By Stephen Hockman, a former chairman of the Bar Council (THE GUARDIAN, 19/08/08):
‘It is a trite observation that environmental problems, although they closely affect municipal laws, are essentially international; and that the main structure of control can therefore be no other than that of international law.” Thus wrote Robert Jennings QC, a former president of the international court of justice, in his foreword to the first edition of Philippe Sands’s Principles of International Environmental Law, published in 1995 – years before the potential effects of climate change had transformed public perceptions. Yet even today, after all the millions of words that have been written on the subject of climate change, we seem no closer to establishing that “structure of control”. Indeed, Jennings’s observation that the problem is mainly to be solved by legal means might now seem not so much trite as unorthodox, bold or even eccentric.
The potential effects of climate change and the urgency of efforts to tackle it have been given a new focus by recent developments, including reports by the Intergovernmental Panel on Climate Change and Nicholas Stern on behalf of the UK government. Although few deny the necessity of finding solutions, even fewer have any to hand. International summit statements only confirm the diplomatic efforts involved in attaining any kind of consensus.
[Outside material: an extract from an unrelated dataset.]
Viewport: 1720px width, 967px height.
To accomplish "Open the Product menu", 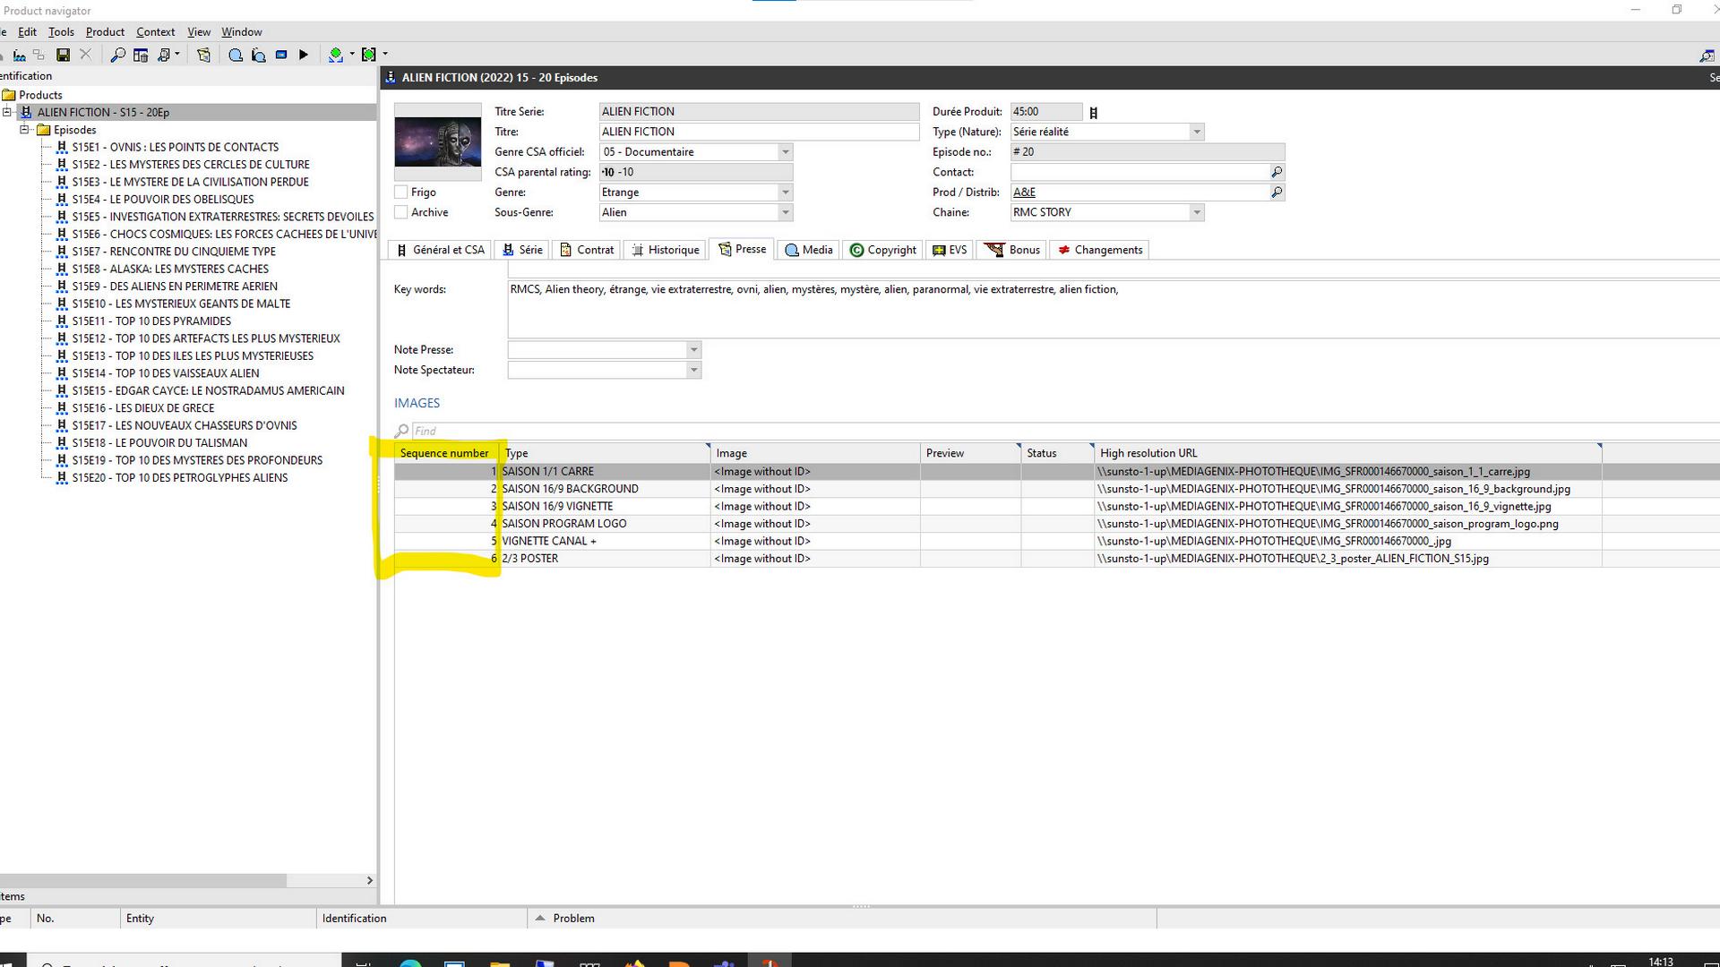I will [105, 31].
The understandable reluctance of developing countries to sign up to carbon commitments – unless the developed world is prepared to make an equitable contribution – calls for more radical options. Those options must be realised at state, regional and international levels, and they will require political, economic and legal solutions.
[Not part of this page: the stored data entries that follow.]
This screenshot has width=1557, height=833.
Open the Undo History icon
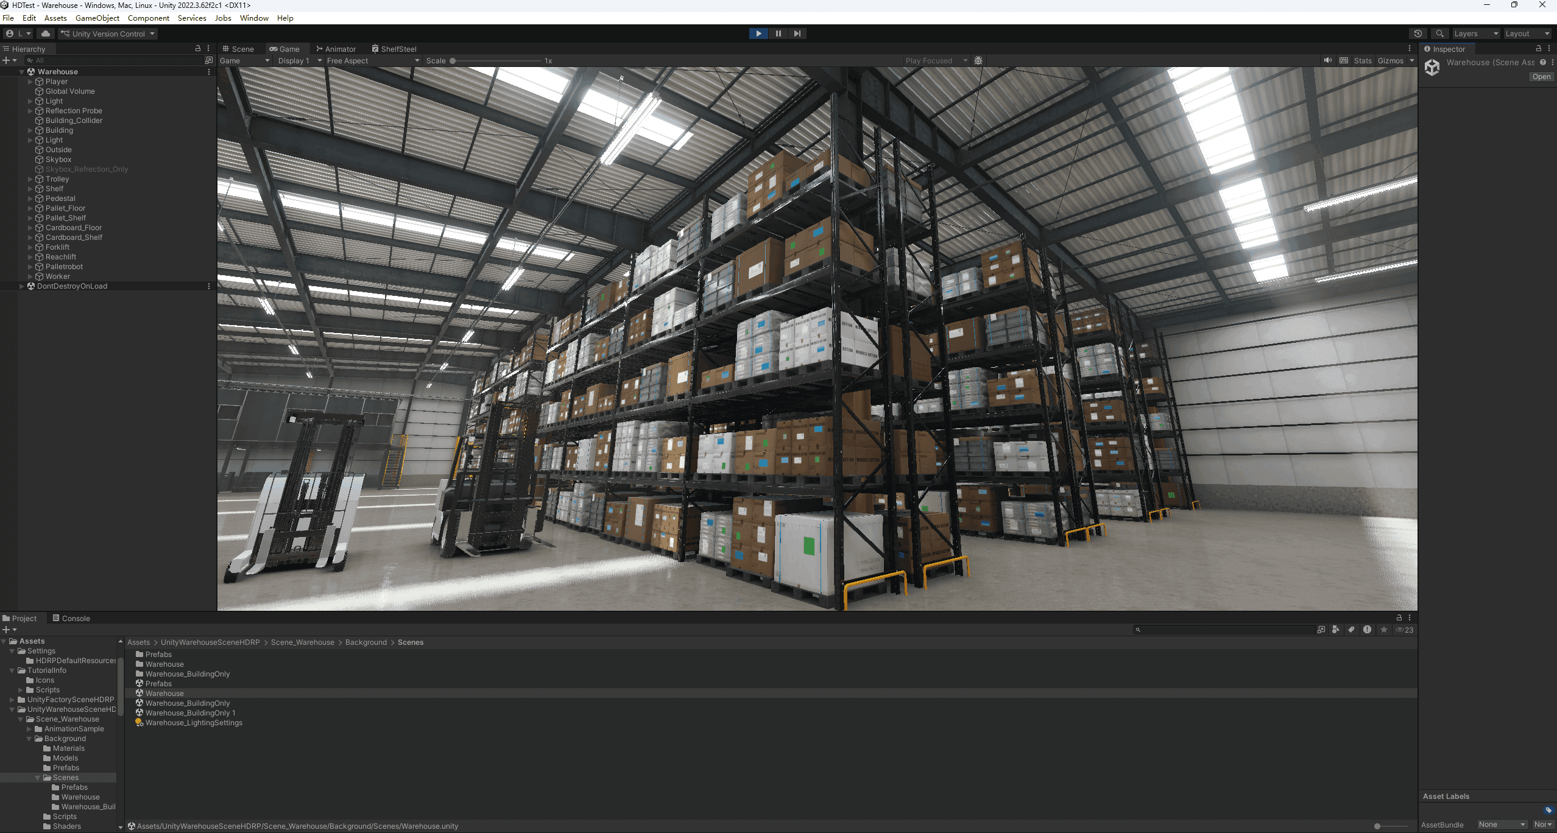pos(1418,33)
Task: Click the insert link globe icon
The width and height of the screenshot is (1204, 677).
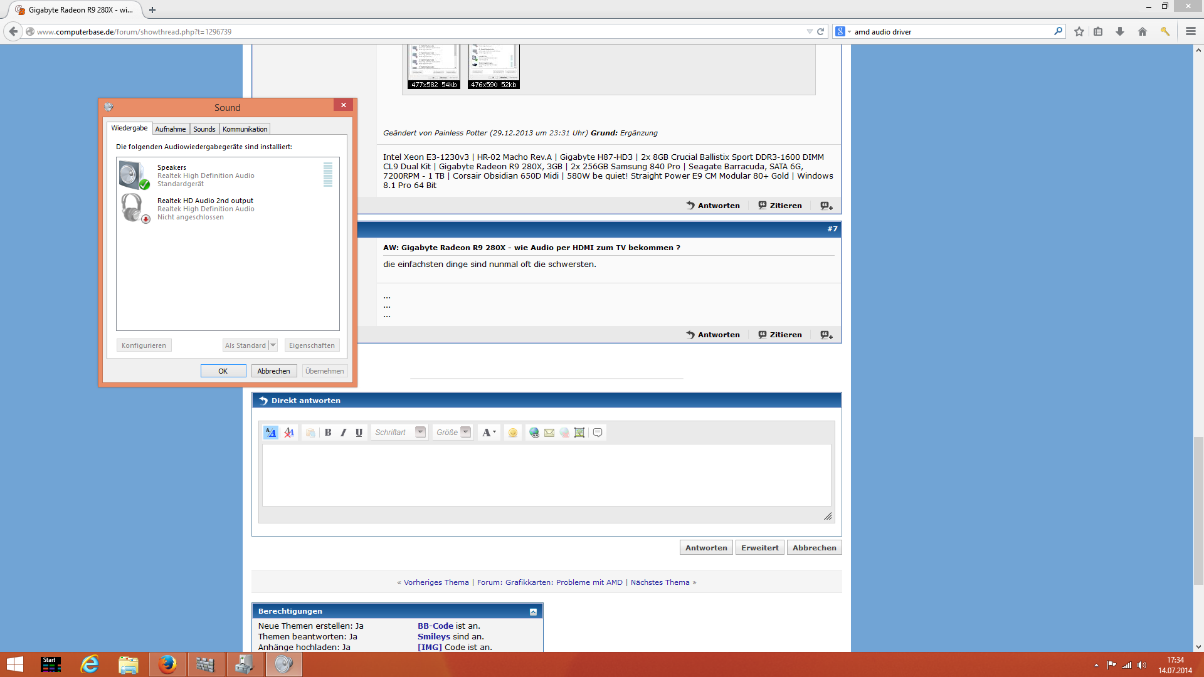Action: point(534,433)
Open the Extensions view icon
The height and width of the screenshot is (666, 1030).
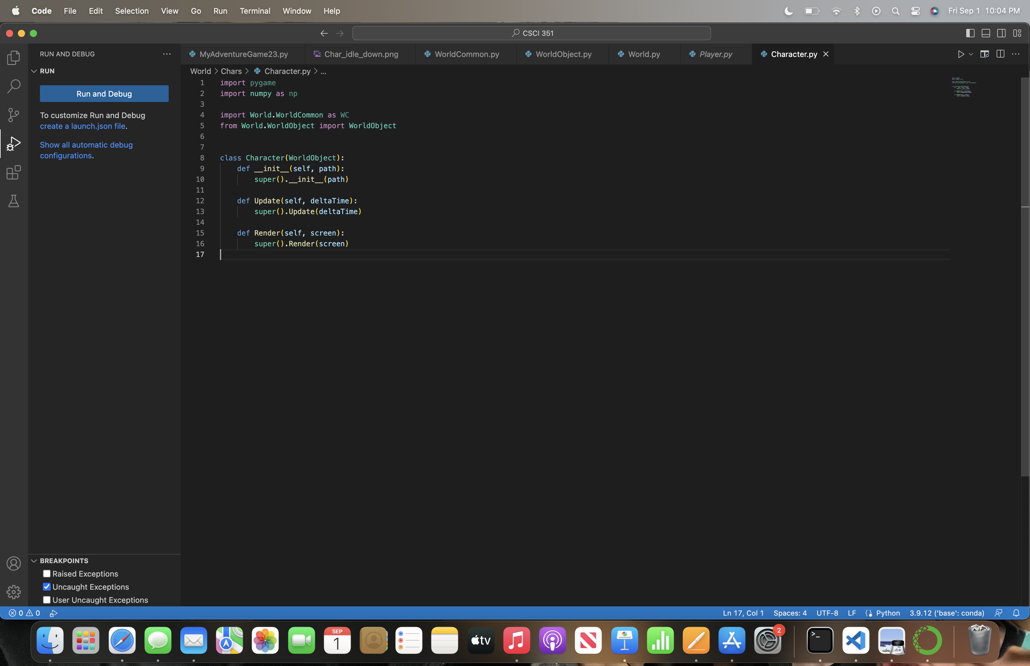point(14,173)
In this mix, international legal instruments are crucial. The existing tools lack the necessary jurisdiction, clout and transparency. The time is ripe for a serious consideration of an international court for the environment. Such a court was mooted in Washington in 1999, but sank without trace. Today, however, we cannot afford to drop the ball.
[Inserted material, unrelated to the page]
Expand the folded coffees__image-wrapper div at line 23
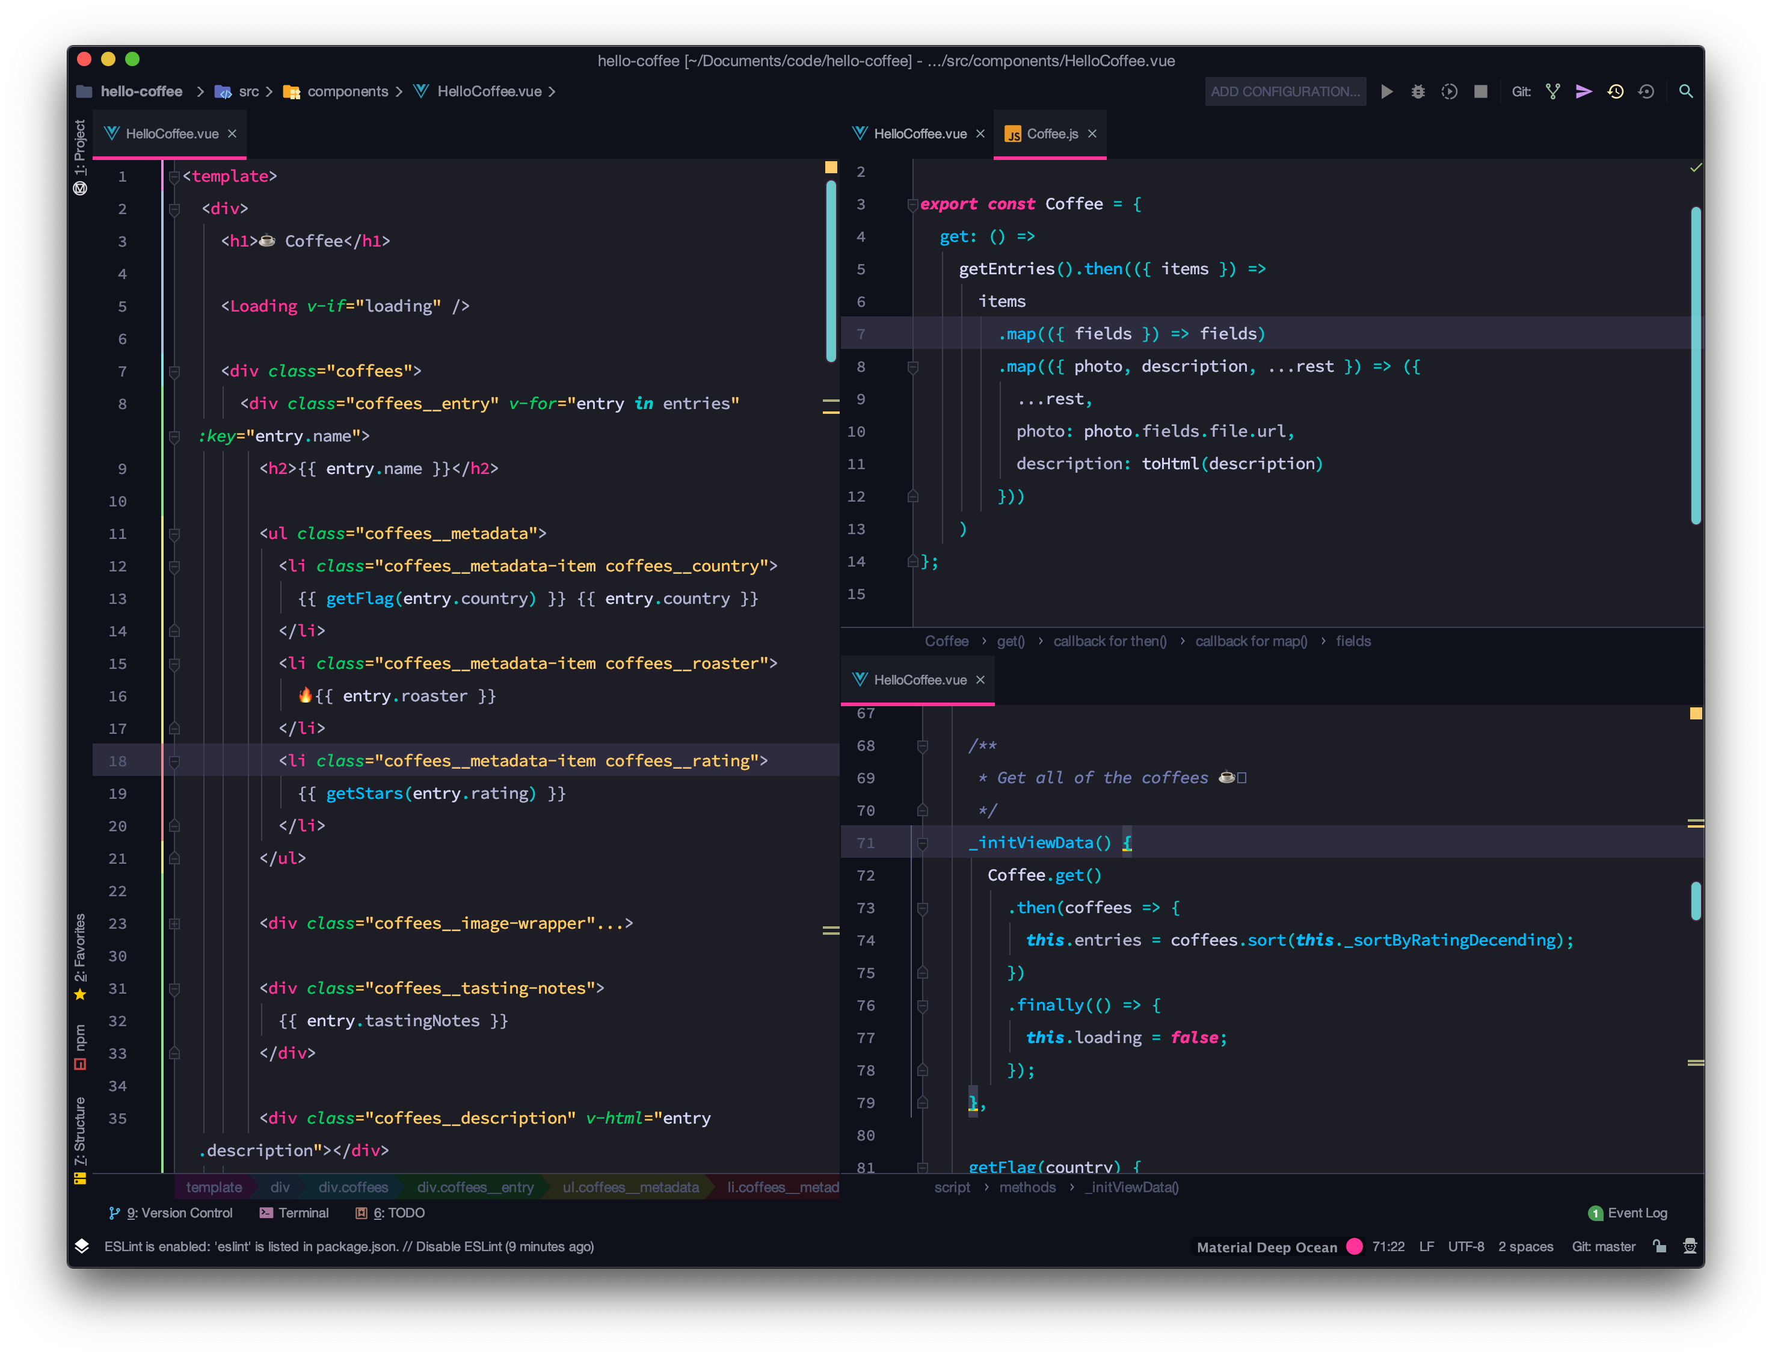Image resolution: width=1772 pixels, height=1357 pixels. click(x=174, y=923)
Ideally, such a court would be compulsory and would include a convention on the right to a healthy environment and deliver transparency in access to data and in its proceedings. It would include a scientific body to assess technical issues and a mechanism to avoid “forum shopping” – that is, litigants taking their pick of the most propitious court available.
Of course, regulations and sanctions alone cannot deliver a global solution to problems of climate change, but without such components the incentive for individual countries to address those problems – and to achieve solutions that are politically acceptable within their own jurisdictions – will be much reduced.
As far as the business community is concerned, an international court for the environment would offer a centralised system accessible to a range of actors, an enhanced body of law regarding environmental issues, and consistency in judicial resolution of environmental disputes. Such a court would also bring an increased focus on preventative measures, a set of global standards of care, and the facilitation and enforcement of environmental treaties. In addition, it could persuade the world business community to develop risk-management systems and improve present practices, thereby reducing the likelihood of environmental catastrophe.
Only an impartial adjudicating body is capable of providing the catalyst for a global consensus as to the fairest way to distribute the burdens that accompany solutions to the climate change problem. Whatever difficulties may lie in the path of such solutions, the benefits will be greater.